# [Seçilen metin]
GZ: Evet, kültüralizm diye adlandırdığın bu sorun
önemli. Bu, 1980 sonrası neo-liberal dalganın getirip önümüze koyduğu bir
sorun. Herkes kendi kimlik sorunuyla uğraşsın gibi bir şey. 1980 öncesinin tam
zıddı. Yani sarkaç bir uçtan öbür uca gitmiş görünüyor. 1980 öncesinde de
sömürüden ve “sınıf mücadelesinden” başka bir şeyden söz edilmezdi. Kısmi
sorunlar ya da kültürel sorunlar gündeme geldiğinde hemen şu kart gösterilirdi:
Sömürü düzeninin toptan yıkılması. O zaman akan sular dururdu. Kadın sorunu mu?
Sınıf mücadelesi ve devrim bunu zaten halledecekti. Kadın sorunu devrime tabi
kılınmalıydı. Milliyetler meselesi mi? Onu da devrim halledecekti. Diğer her
şey de öyle. O zaman bu konulara ilgi azalıyordu ya da bunlara önem vermek
isteyenler kendilerini düzen içi bir talebin takipçisi suçlamasıyla karşı
karşıya buluyorlardı. Üstelik devrim denilen de ne? Bir partinin iktidarı ele
geçirmesi. İşte bu noktada da senin elitizm diye çok güzel özetlediğin durum
devreye giriyordu. Devrim adına “öncülüğü” yüklenenler eğer başarırlarsa
devleti ele geçiriyor ama aslında devlet kendi yeni elitlerini ele geçirmiş
oluyordu.
Bu sarkaçtan kurtulmanın
bir yolu olmalı. Geçmişin modası olan devlet devrimciliği (elitizm) de yanlış,
günümüzün modası olan kültüralizm de. Kapitalizmi aşmak isteyen insanlığın hem
bütünsel devrimci perspektife, hem de bu perspektifle bağdaşma içinde olan,
toplumların parçalı kesimlerinin ve sorunlarının çözümü perspektifine. Bugün
yapılamayan da bu bence. Böyle bir bakış açısına sahip, yönetici-taban ayrımını
reddeden, tüm katılımcıların en aktif katkısını ve dayanışmasını sağlayan bir
örgütlenmeye, bir örgüte ihtiyaç var gibi geliyor bana. Ne dersin? Eğer sorunun
önemli bir parçası buysa o zaman da ister istemez “nasıl?” sorusunu sormamız
gerekiyor galiba.
FB: Alışık olduğumuz şey iflas edince, işe
yaramaz hale gelince, işe yaraması muhtemel olanı oluşturma konusunda insanlar
bir süre isteksiz oluyorlar sanki. Geride kalan dönemin örgüt modelleri genel
bir çerçevede ve esas itibariyle “burjuva” örgüt modelleriydi. Bu sorunu
seninle daha önce defaaten tartıştık, gündeme getirmeye çalıştık. O zaman,
bürokratikleşme riskinin bertaraf edildiği, devrimci elitler tarafından
gasp edilmeyen bir tarz oluşturmak gerekiyor ama bunu söylemek yapmaktan daha
kolay... Hem örgüt olacak, hem etkin olacak, amaca uygun bir işleyişe sahip
olacak ve hem de kitleye yabancılaşmayacak! İşte bütün mesele bu. Bence,
“yaratıcı ütopya” ne kadar çekici ve insanları ne kadar çok cezbederse, bu
kitle katılımının ve katılımın sürekliliğinin güvencesi olabilir. Alınan tüm
kararlara herkesin dahil olduğu bir işleyiş asla imkânsız değil. Bunun için de
“alışkanlıklardan” kurtularak, geçerli geleneksel/burjuva örgüt modelini ret
ederek yola koyulmak gerekecek. Peki bu hangi durumda gerçekleşebilir?

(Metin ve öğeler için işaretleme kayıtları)
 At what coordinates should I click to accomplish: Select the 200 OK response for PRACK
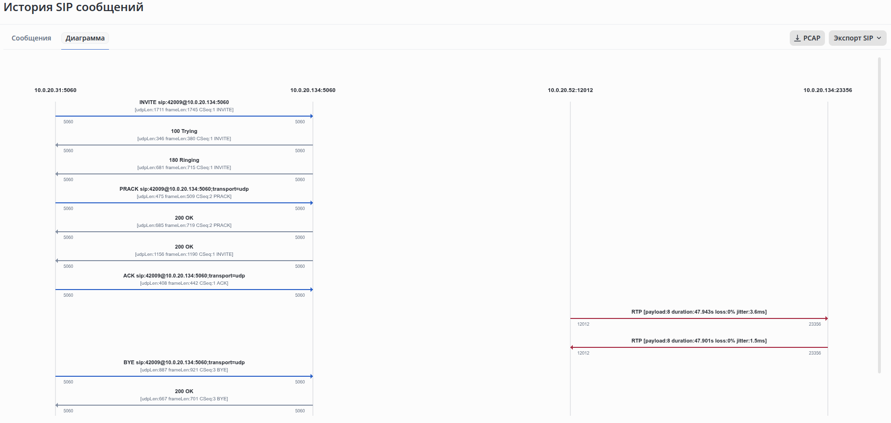[x=184, y=218]
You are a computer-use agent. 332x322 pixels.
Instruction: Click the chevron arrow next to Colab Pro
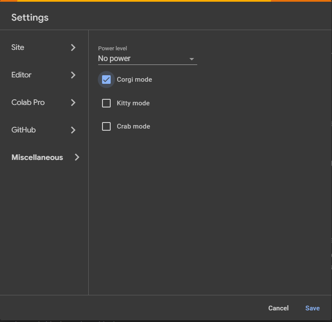pyautogui.click(x=73, y=103)
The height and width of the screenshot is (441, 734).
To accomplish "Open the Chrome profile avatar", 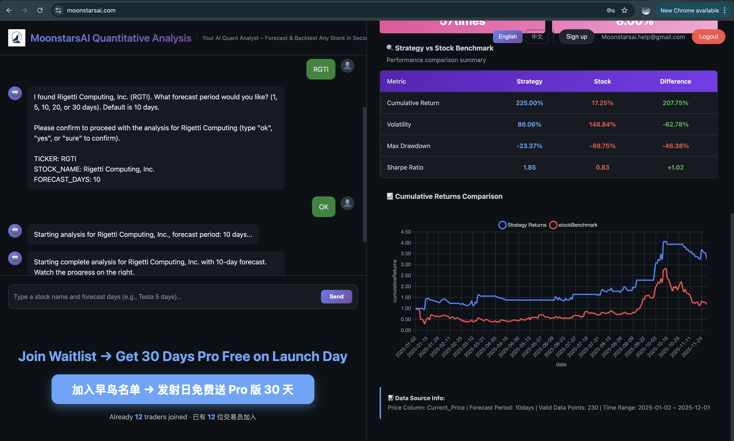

# [Görev 1]
Seçilen metne göre aşağıdaki soruları yanıtlayınız:
(a) GZ'ye göre 1980 öncesinde kısmi ya da kültürel sorunlar gündeme geldiğinde hangi kart gösterilirdi?
(b) GZ, geçmişin modası ve günümüzün modası olarak neleri adlandırmaktadır?
(c) FB'ye göre geride kalan dönemin örgüt modelleri esas itibariyle nasıl modellerdi?
# [Görev 2]
Listede "You are a computer-use agent. 332x322 pixels." ifadesini içeren satırdan başlayıp listenin sonuna kadar tüm satırları, istekler dahil olmak üzere yeniden yazınız ve yanıtlardaki her koordinat değerini -44 kaydırınız. Resimleri yanıta almayınız.

# [Tam yanıt 1]
(a) Sömürü düzeninin toptan yıkılması.
(b) Geçmişin modası devlet devrimciliği (elitizm), günümüzün modası ise kültüralizmdir.
(c) "Burjuva" örgüt modelleriydi.

# [Tam yanıt 2]
You are a computer-use agent. 332x322 pixels.
Instruction: Click the chevron arrow next to Colab Pro
pyautogui.click(x=29, y=59)
The height and width of the screenshot is (441, 734).
To accomplish "Open the Chrome profile avatar", 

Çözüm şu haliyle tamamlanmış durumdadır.